Volume 24 - Issue 5

Case Report Biomedical Science and Research Biomedical Science and Research CC by Creative Commons, CC-BY

The Clinical Outcome of Our Case of Vaginal Cuff Dehisence

*Corresponding author: Ibrahim Polat, Obstetrics and Gynecology, Cam and Sakura City Hospital, Turkey.

Received: October 28, 2024; Published: November 12, 2024

DOI: 10.34297/AJBSR.2024.24.003239

Abstract

Vaginal Cuff Dehisence is an extremly rare and potenitally mortal compication that occurs following a total hysterectomy. Due to it’s rare occurance, the prevention, diagnosis and optimal management is not clear. The following is a case presentation of a 45-year-old female who presented with a vaginal cuff dehisence following a total laparoscopic hysterecomy and biateral salpingectomy. Risk factors regarding the patient are discussed along with the diagnosis and succesful treatment of the defect. By sharing this case we aim to increase knowlege on the subject and build a platform for the discussion of this rare complication.

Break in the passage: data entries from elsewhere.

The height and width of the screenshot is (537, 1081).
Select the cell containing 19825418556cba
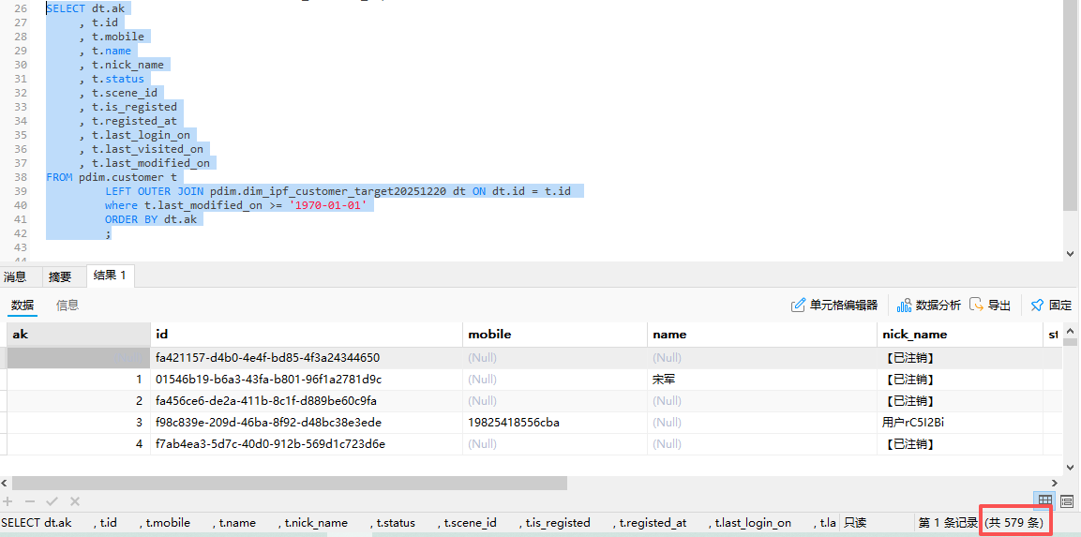(513, 423)
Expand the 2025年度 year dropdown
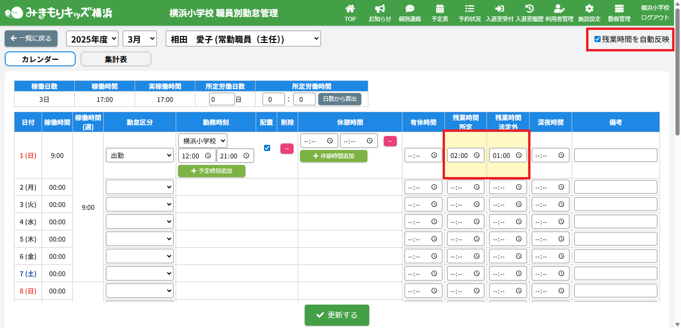The height and width of the screenshot is (328, 681). (93, 39)
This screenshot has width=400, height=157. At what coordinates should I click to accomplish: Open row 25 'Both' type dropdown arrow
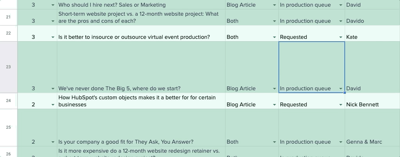pyautogui.click(x=274, y=142)
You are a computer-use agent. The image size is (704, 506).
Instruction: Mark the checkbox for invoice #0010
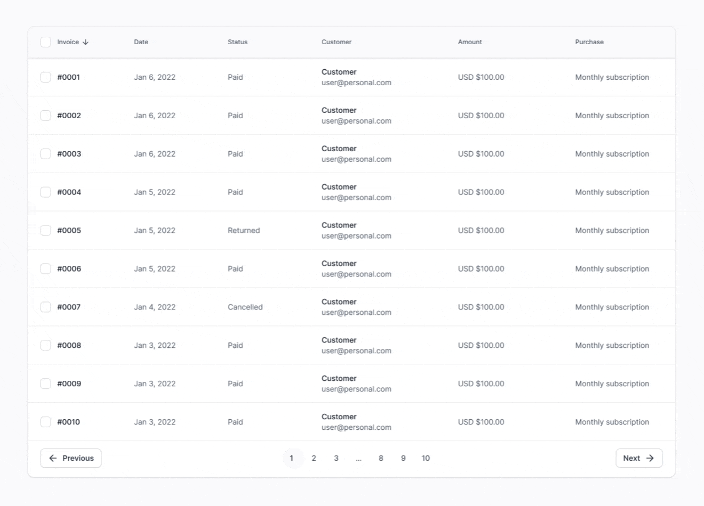(46, 422)
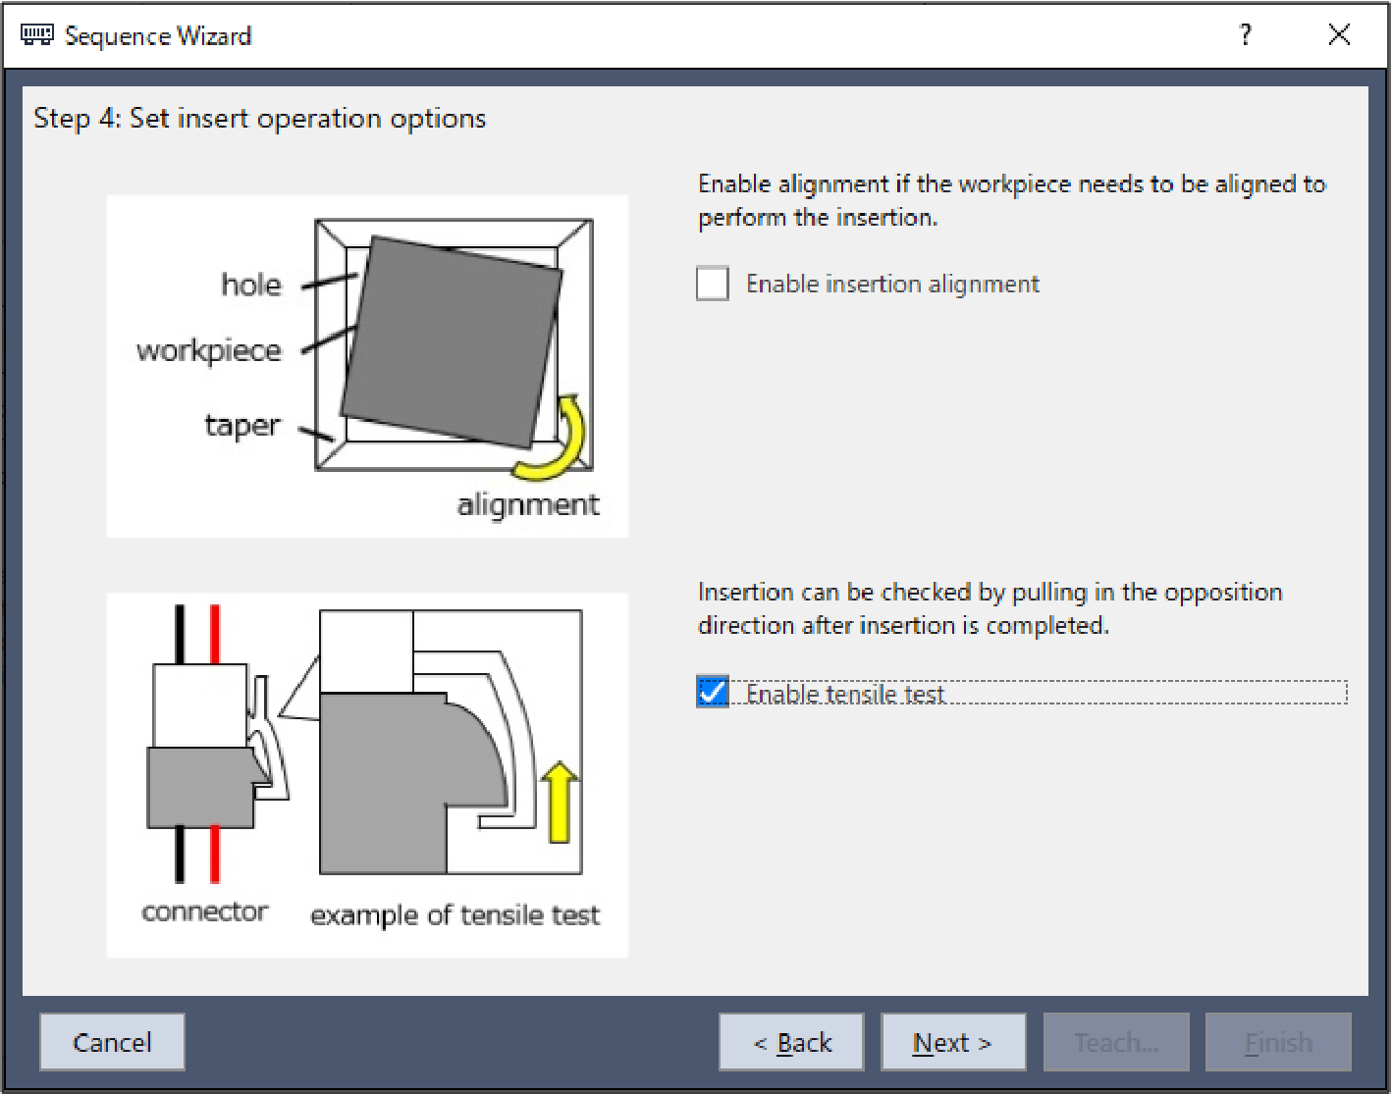1392x1094 pixels.
Task: Click the 'hole' label in alignment diagram
Action: tap(251, 285)
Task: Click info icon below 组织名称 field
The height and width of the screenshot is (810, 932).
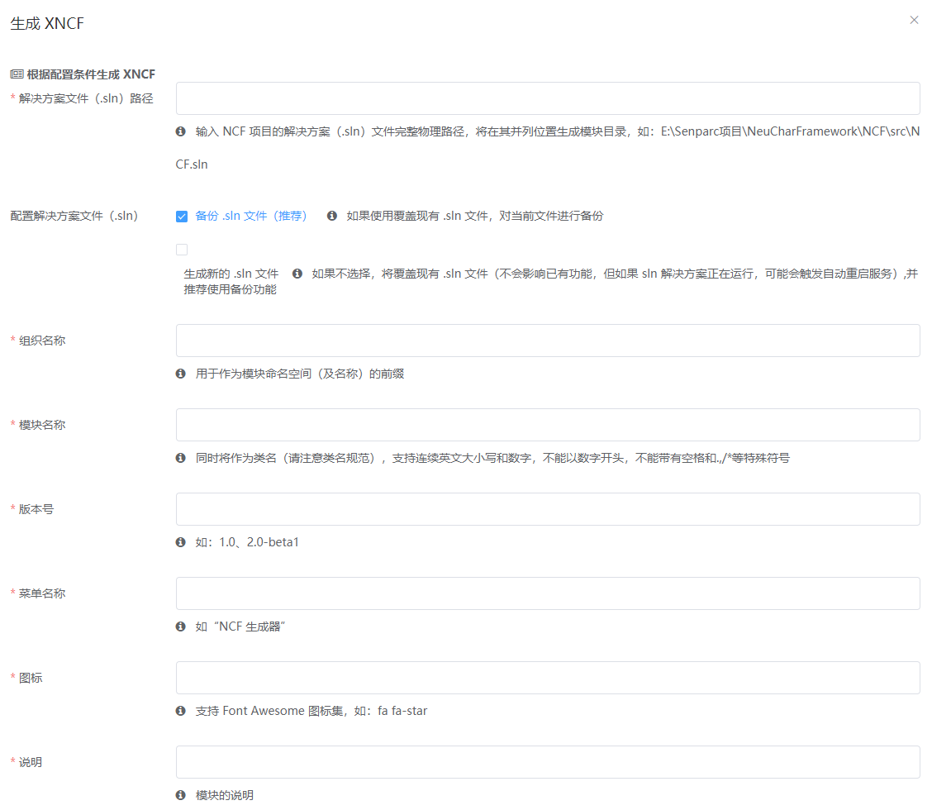Action: (181, 374)
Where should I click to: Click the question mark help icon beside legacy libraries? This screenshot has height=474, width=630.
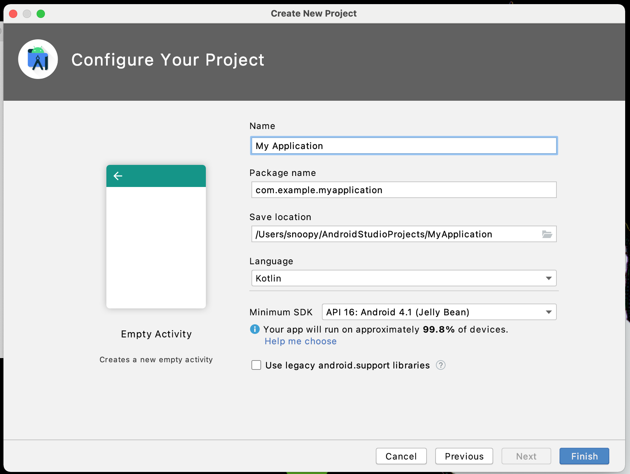[440, 365]
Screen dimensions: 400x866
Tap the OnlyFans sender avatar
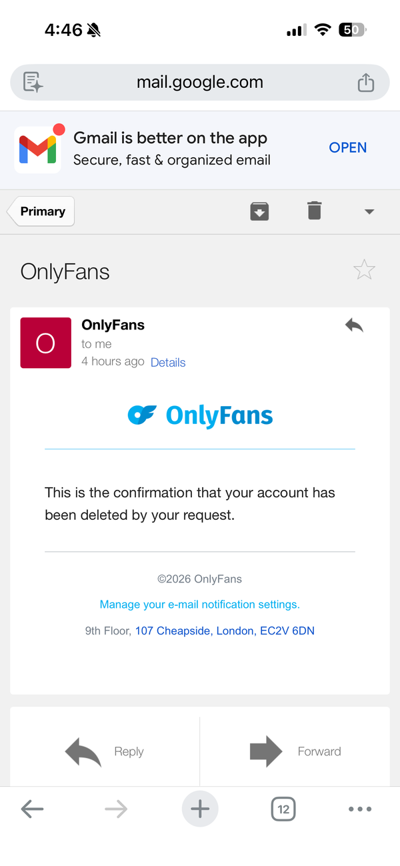pyautogui.click(x=46, y=343)
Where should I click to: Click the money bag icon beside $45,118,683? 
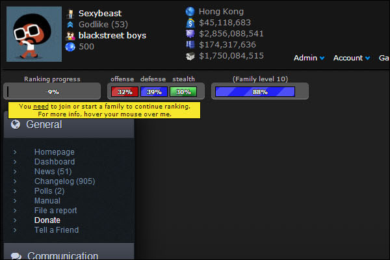(190, 23)
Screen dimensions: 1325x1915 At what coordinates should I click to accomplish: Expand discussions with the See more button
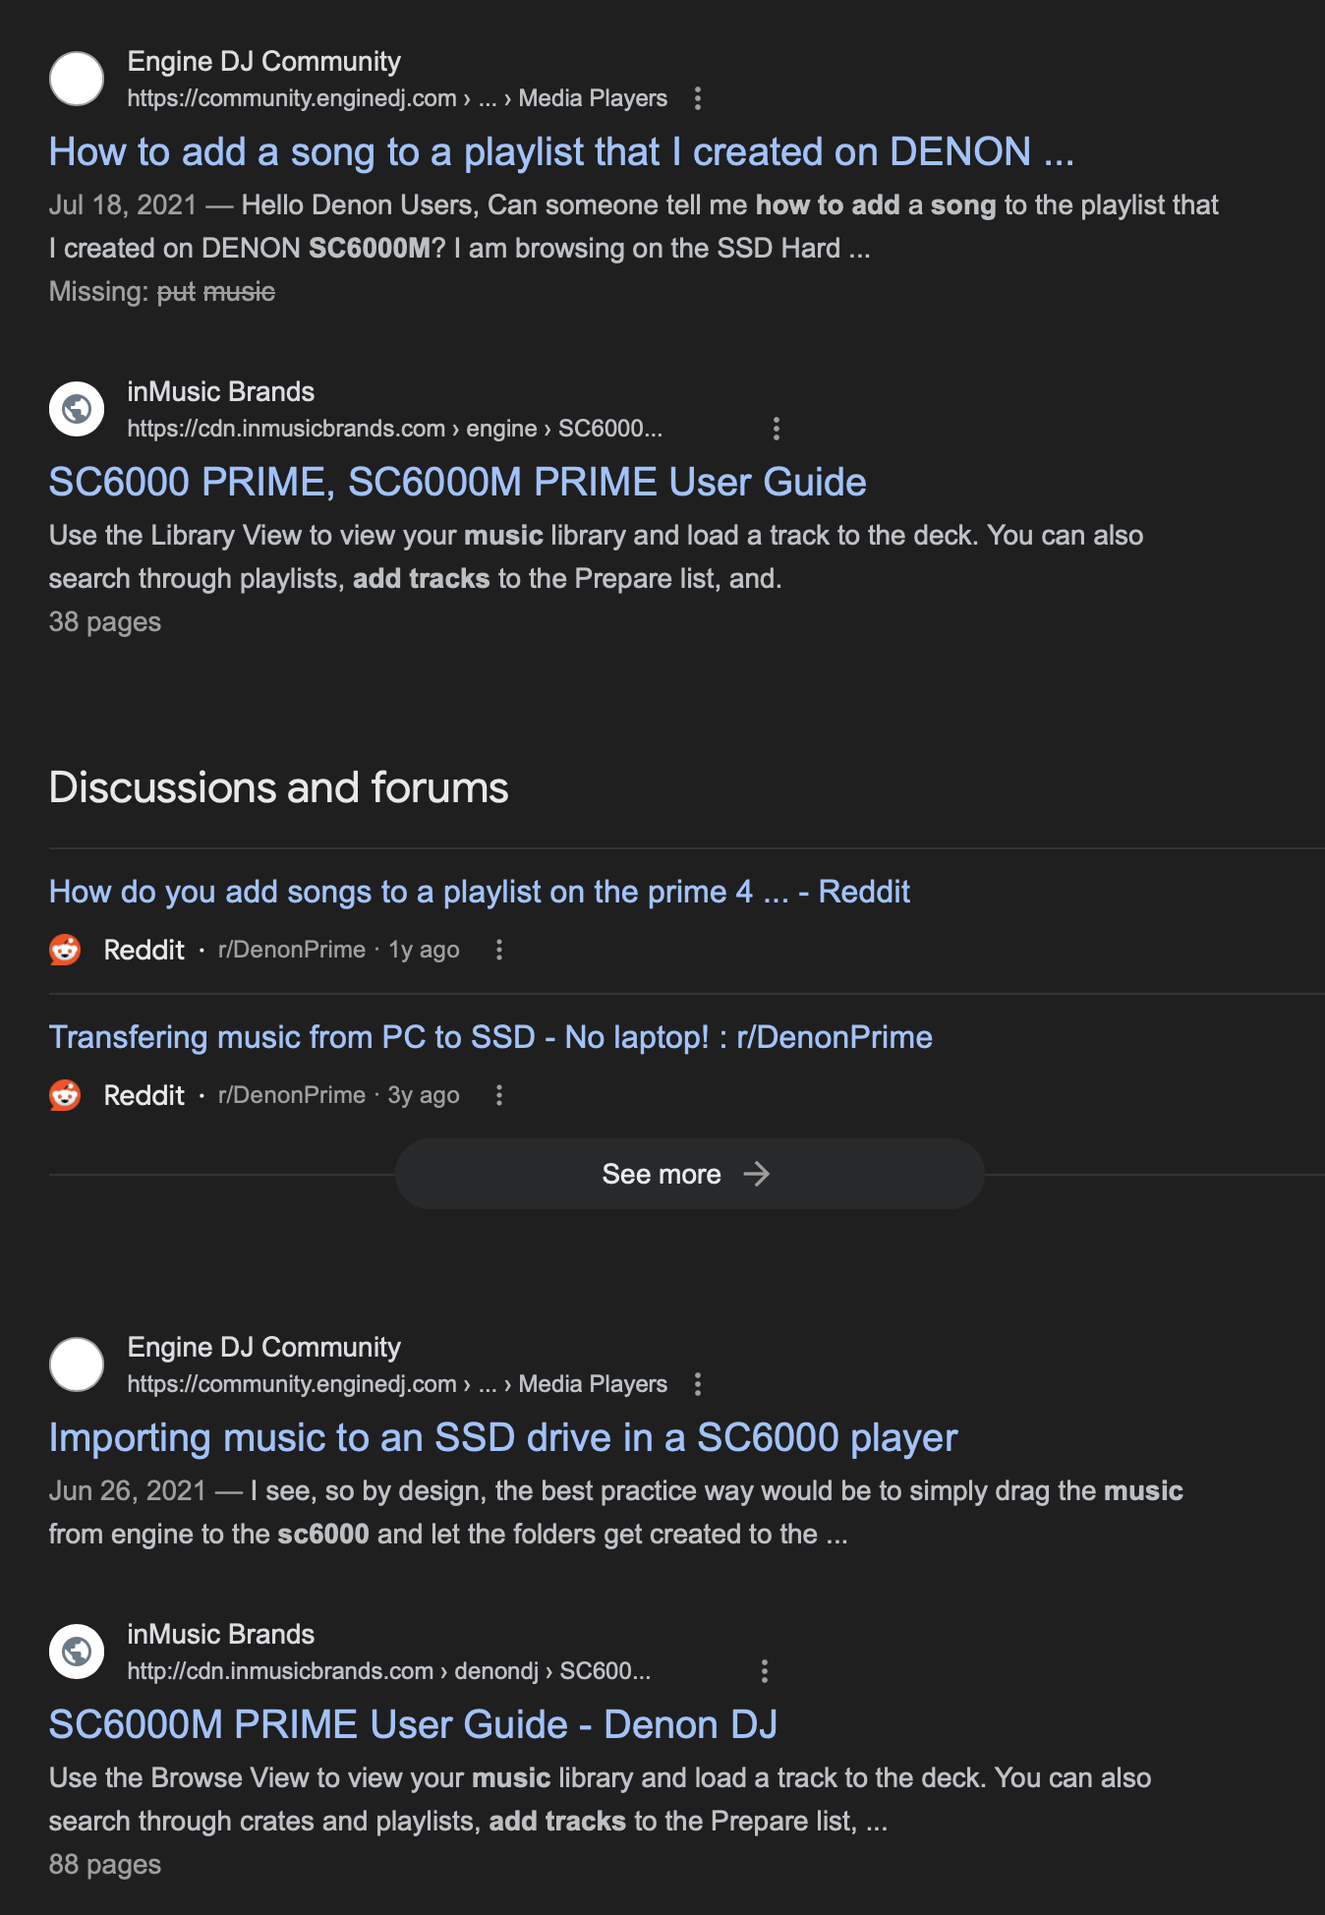coord(690,1174)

Keywords: Vaginal dehiscence, Vaginal cuff closure, Laparoscopy, Evisceration, Risk factors

Introduction

Vaginal cuff dehiscence (VCD) is an extremely rare and serious complication that can occur after a total hysterectomy. The complication maybe a partial or complete dehiscence of the vaginal cuff. Furthermore, the prolapse of intraperitoneal organs through the defect can complicate the condition. Due to the potential of small bowel ischemia, peritonitis, and sepsis, it requires urgent diagnosis and surgical treatment. Although the etiology is not clear, various risk factors may be attributed. It has been reported that the incidence is higher in cases of robotic hysterectomy and total laparoscopic hysterectomy (TLH) compared to vaginal and abdominal hysterectomies [1]. As robotic or laparoscopic hysterectomies increase, VCD cases may become more frequent in the future. Sharing information regarding risk factors present in these patients, preventive measures that may be taken, surgical techniques, and patient management may contribute to an increase in knowledge of these complications in litrature. Due to how rare this complication is, both diagnosis and optimal treatment maybe delayed. Our aim is to highlight this condition by presenting this very rare case, thereby raising awareness for early diagnosis and emergent surgical intervention to prevent morbidity and mortality. We believe that the comparison of different surgical techniques to prevent VCD, especially in robotic or laparoscopic hysterectomy, will only be possible with the publication of institutional data. Research and sharing on preventive measures for VCD and the optimal surgical management of this complication should be encouraged.

Case Presentation

A.S, a 45-year-old woman, has a history of two vaginal deliveries and a Transobturator Tape (TOT) procedure performed 10 years ago for urinary incontinence; she has no other illnesses, allergies, or history of medication use; her body mass index is 27, and she smokes 1.5 packs of cigarettes per day. The patient underwent TLH (Total Laparoscopic Hysterectomy) and Bilateral Salpingectomy due to abnormal uterine bleeding, with preoperative pathology tests revealing benign results. During the operation, the vaginal cuff was circumferentially cut from front to back using a monopolar hook, and the vaginal cuff was sutured with 2.0 V-loc. Postoperative follow-ups were uneventful. 1.5 months after the operation, she presented to the gynecology clinic with complaints of bloody vaginal discharge, a sensation of pressure towards the vagina, and lower abdominal pain following coitus. On speculum examination, a 3x3 cm prolapsed mass from the vaginal cuff and minimal vaginal bleeding was observed (Figure 1). Vital signs were stable, together with an unremarkable abdominal examination. Her bowel sounds were also found to be normoactive on auscultation. Vaginal ultrasonography showed a solid mass above the cuff, with no evidence of bowel prolapse (Figure 2). Laboratory tests, including hemogram and biochemical studies, were normal. The patient was thus admitted to emergency surgery for transvaginal cuff repair due to suspicion of vaginal cuff dehiscence and omental prolapse. Peroperatively, the omentum was reduced back into the abdomen via vajinal route in trandelenberg position (Figure 3). Upon further examination the vaginal cuff was found to be partially necrotic. Single interrupted sutures with 0 Vicryl were placed in a 4cm long dehisced cuff (Figure 4). No issues were detected during the 1st week and 2nd-month postoperative follow-up.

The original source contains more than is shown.